Work required
Scan the listing below for the word "This", then copy each line that has it.

Data for the task
+--

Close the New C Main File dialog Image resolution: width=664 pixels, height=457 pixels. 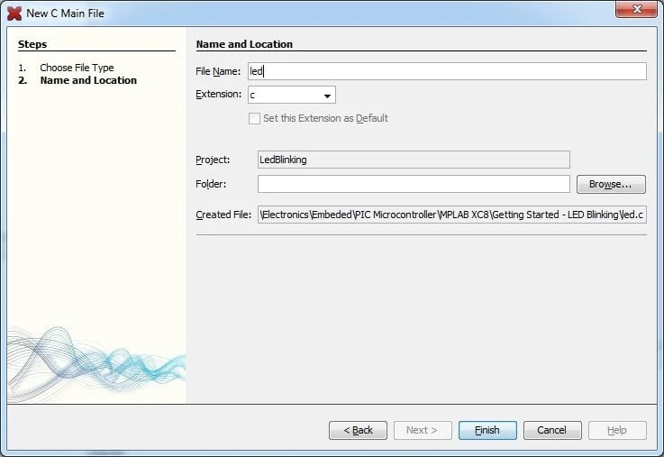click(636, 9)
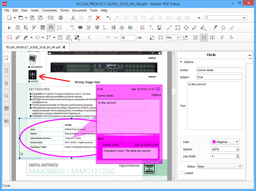
Task: Open the zoom level dropdown showing 75%
Action: (x=179, y=37)
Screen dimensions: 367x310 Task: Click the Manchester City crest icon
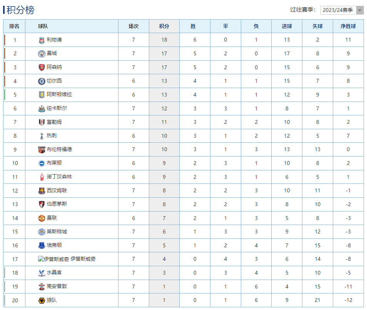tap(42, 53)
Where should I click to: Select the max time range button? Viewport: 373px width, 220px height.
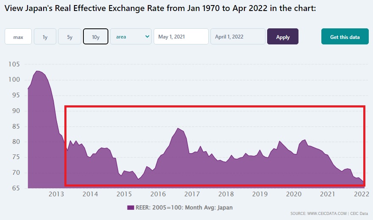18,37
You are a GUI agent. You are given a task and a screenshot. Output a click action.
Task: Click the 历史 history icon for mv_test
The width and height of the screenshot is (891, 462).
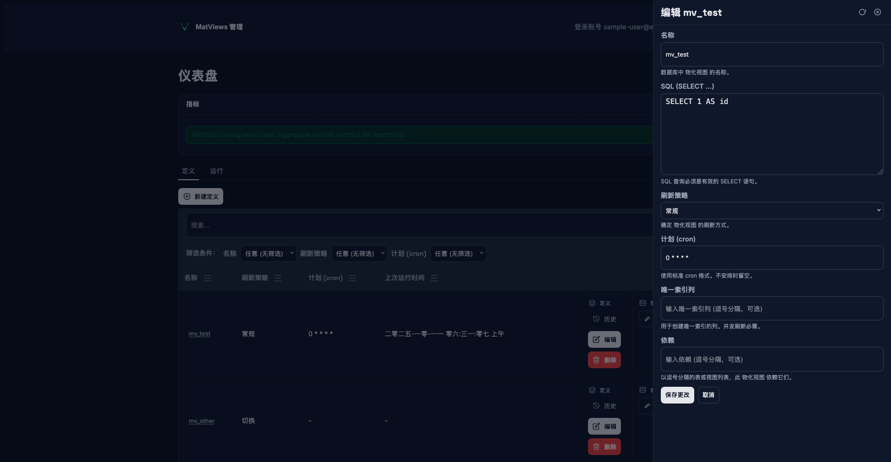[596, 319]
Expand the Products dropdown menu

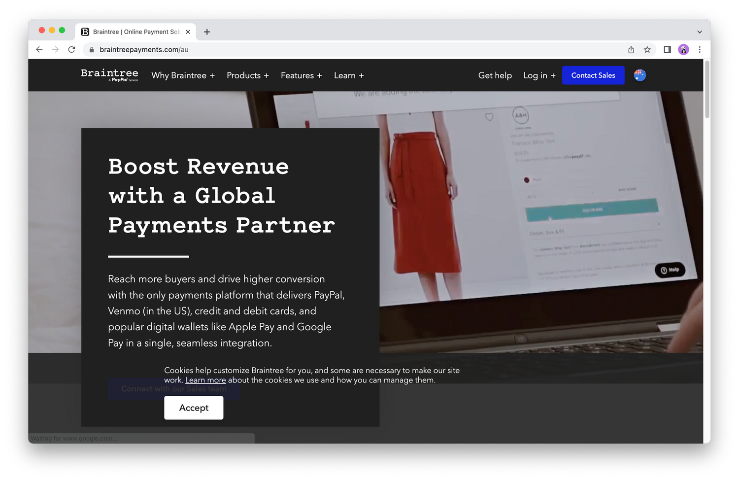(x=247, y=75)
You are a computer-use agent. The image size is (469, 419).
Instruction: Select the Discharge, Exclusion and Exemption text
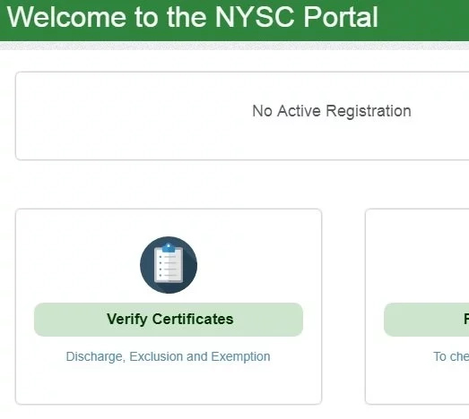point(168,356)
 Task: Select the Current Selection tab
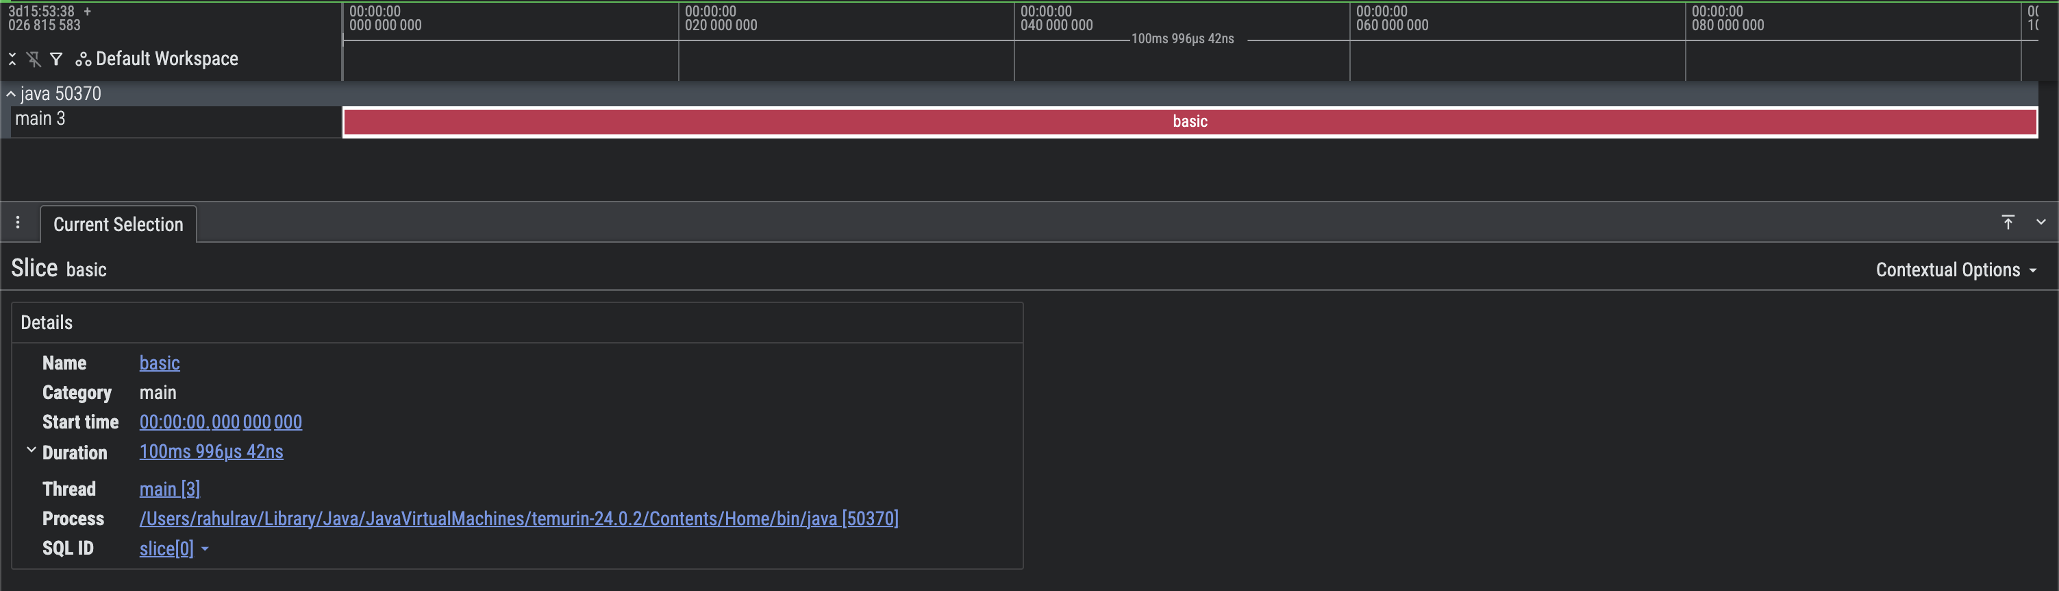pos(118,225)
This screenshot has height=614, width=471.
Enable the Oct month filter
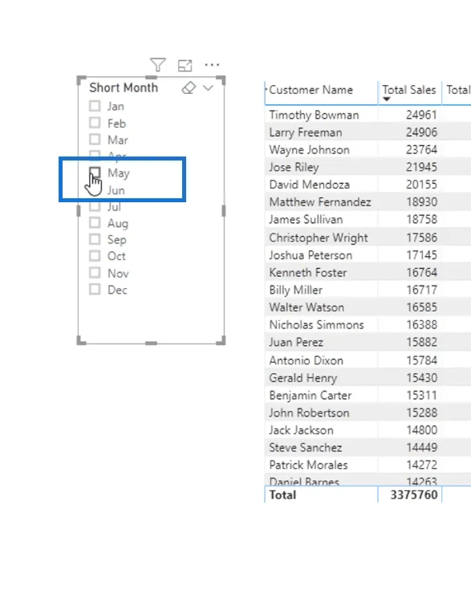[95, 256]
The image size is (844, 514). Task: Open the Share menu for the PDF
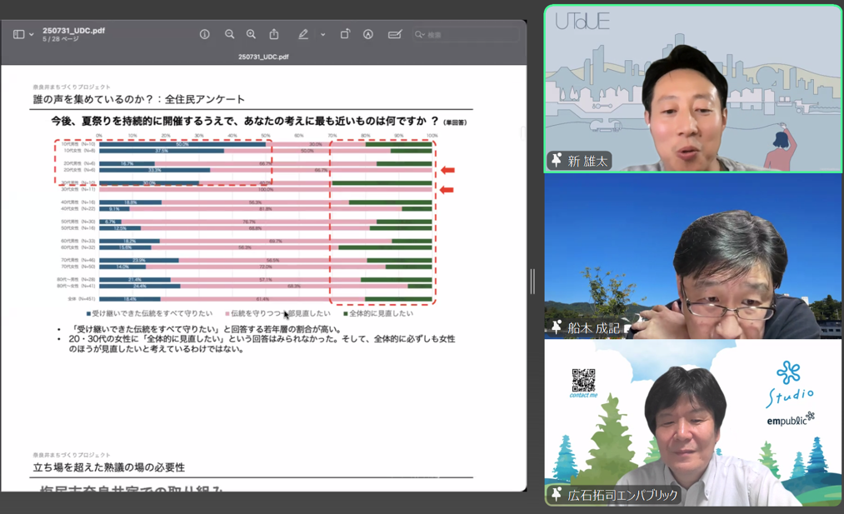[x=274, y=34]
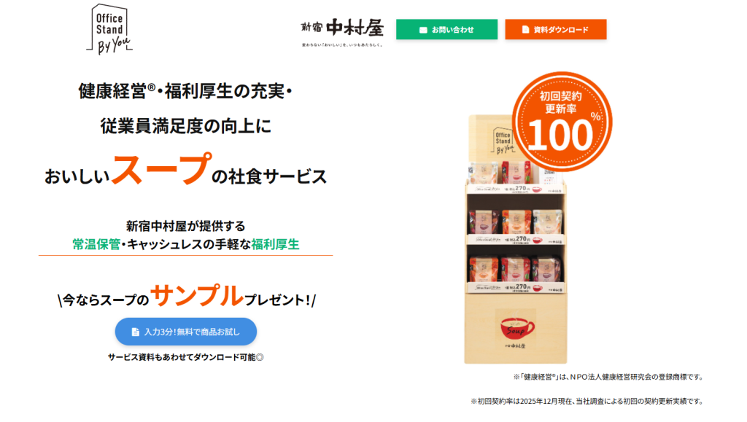Open the 資料ダウンロード download button

[556, 29]
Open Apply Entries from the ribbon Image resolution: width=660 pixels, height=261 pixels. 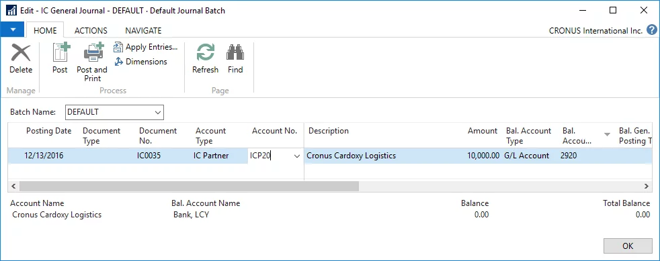click(x=146, y=47)
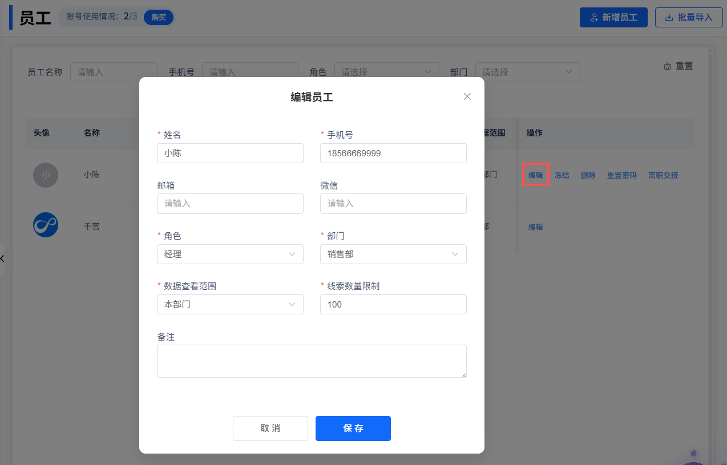
Task: Click into the 备注 textarea
Action: [312, 361]
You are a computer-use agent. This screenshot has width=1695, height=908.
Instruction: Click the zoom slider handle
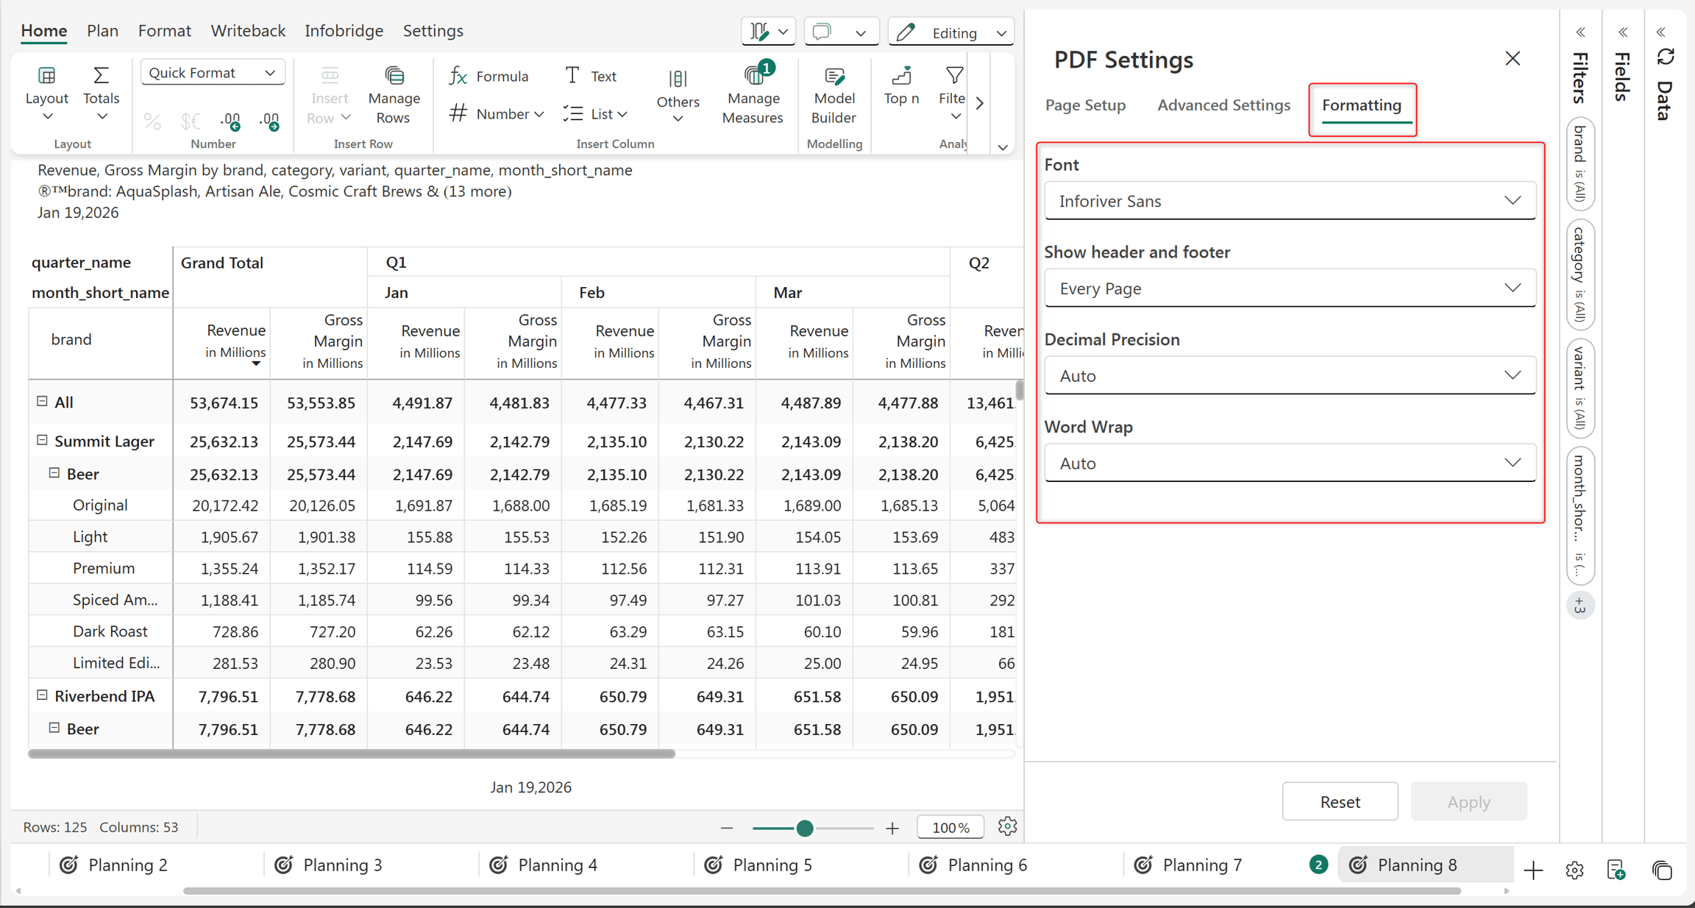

+--

Exercise answer
This screenshot has height=614, width=471.
You are a computer-use agent. This screenshot has width=1695, height=908.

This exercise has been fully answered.